Oral contraceptives: No interaction study has been performed with oral contraceptives. Lenalidomide is not an enzyme inducer. In an in vitro study with human hepatocytes, lenalidomide, at various concentrations tested did not induce CYP1A2, CYP2B6, CYP2C9, CYP2C19 and CYP3A4/5. Therefore, induction leading to reduced efficacy of medicinal products, including hormonal contraceptives, is not expected if lenalidomide is administered alone. However, dexamethasone is known to be a weak to moderate inducer of CYP3A4 and is likely to also affect other enzymes as well as transporters. It may not be excluded that the efficacy of oral contraceptives may be reduced during treatment. Effective measures to avoid pregnancy must be taken (see Precautions and Use in Pregnancy & Lactation).
Warfarin: Co-administration of multiple 10 mg doses of lenalidomide had no effect on the single dose pharmacokinetics of R- and S- warfarin. Co-administration of a single 25 mg dose of warfarin had no effect on the pharmacokinetics of lenalidomide. However, it is not known whether there is an interaction during clinical use (concomitant treatment with dexamethasone). Dexamethasone is a weak to moderate enzyme inducer and its effect on warfarin is unknown. Close monitoring of warfarin concentration is advised during the treatment.
Digoxin: Concomitant administration with lenalidomide 10 mg once daily increased the plasma exposure of digoxin (0.5 mg, single dose) by 14% with a 90% CI (confidence interval) [0.52%-28.2%]. It is not known whether the effect will be different in the clinical use (higher lenalidomide doses and concomitant treatment with dexamethasone). Therefore, monitoring of the digoxin concentration is advised during lenalidomide treatment.
Statins: There is an increased risk of rhabdomyolysis when statins are administered with lenalidomide, which may be simply additive. Enhanced clinical and laboratory monitoring is warranted notably during the first weeks of treatment.
Dexamethasone: Co-administration of single or multiple doses of dexamethasone (40 mg once daily) has no clinically relevant effect on the multiple dose pharmacokinetics of lenalidomide (25 mg once daily).

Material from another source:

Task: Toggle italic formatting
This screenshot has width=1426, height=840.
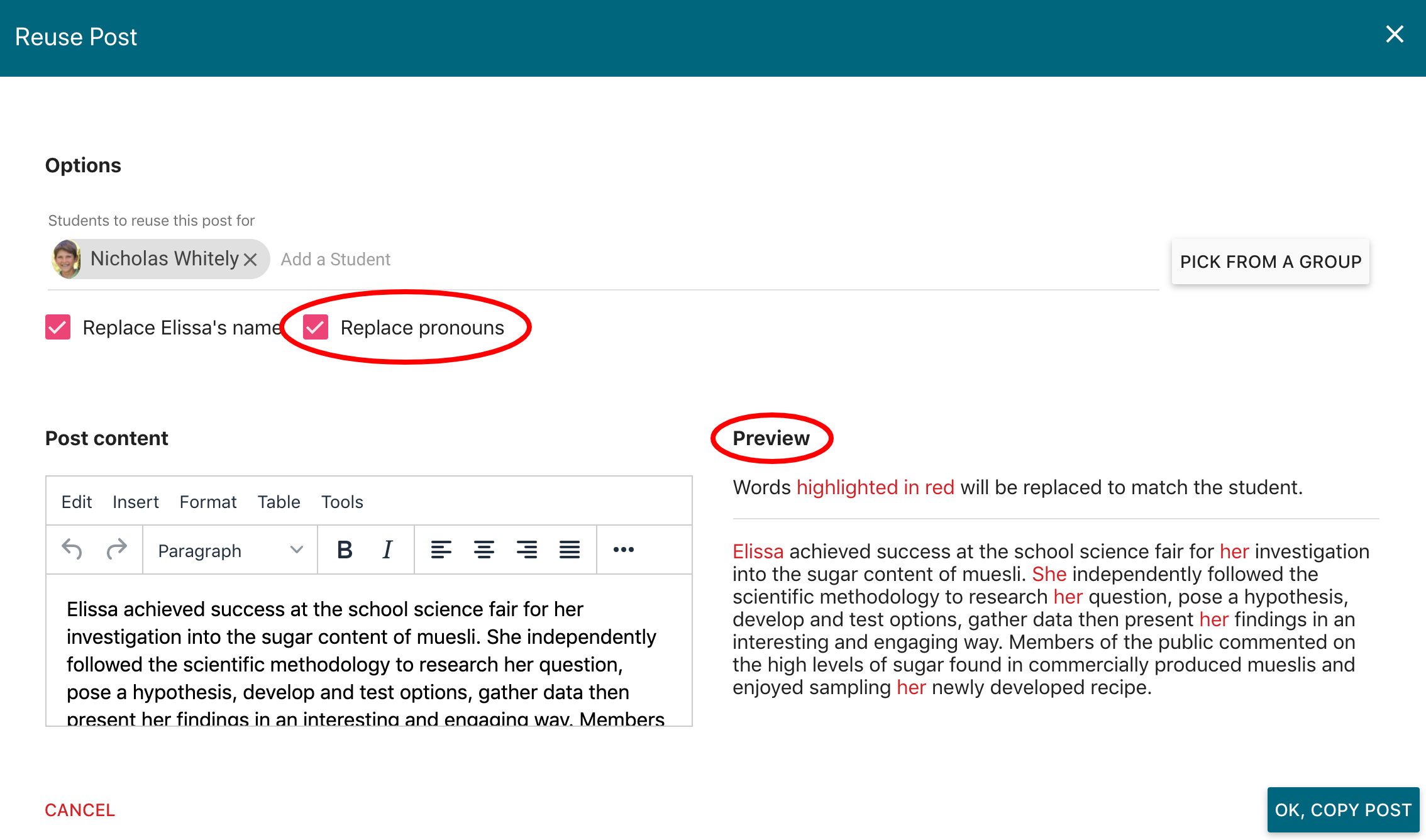Action: pos(387,550)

Interactions with P-glycoprotein (P-gp) inhibitors: In vitro, lenalidomide is a substrate of P-gp, but is not a P-gp inhibitor. Co-administration of multiple doses of the strong P-gp inhibitor quinidine (600 mg, twice daily) or the moderate P-gp inhibitor/substrate temsirolimus (25 mg) has no clinically relevant effect on the pharmacokinetics of lenalidomide (25 mg). Co-administration of lenalidomide does not alter the pharmacokinetics of temsirolimus.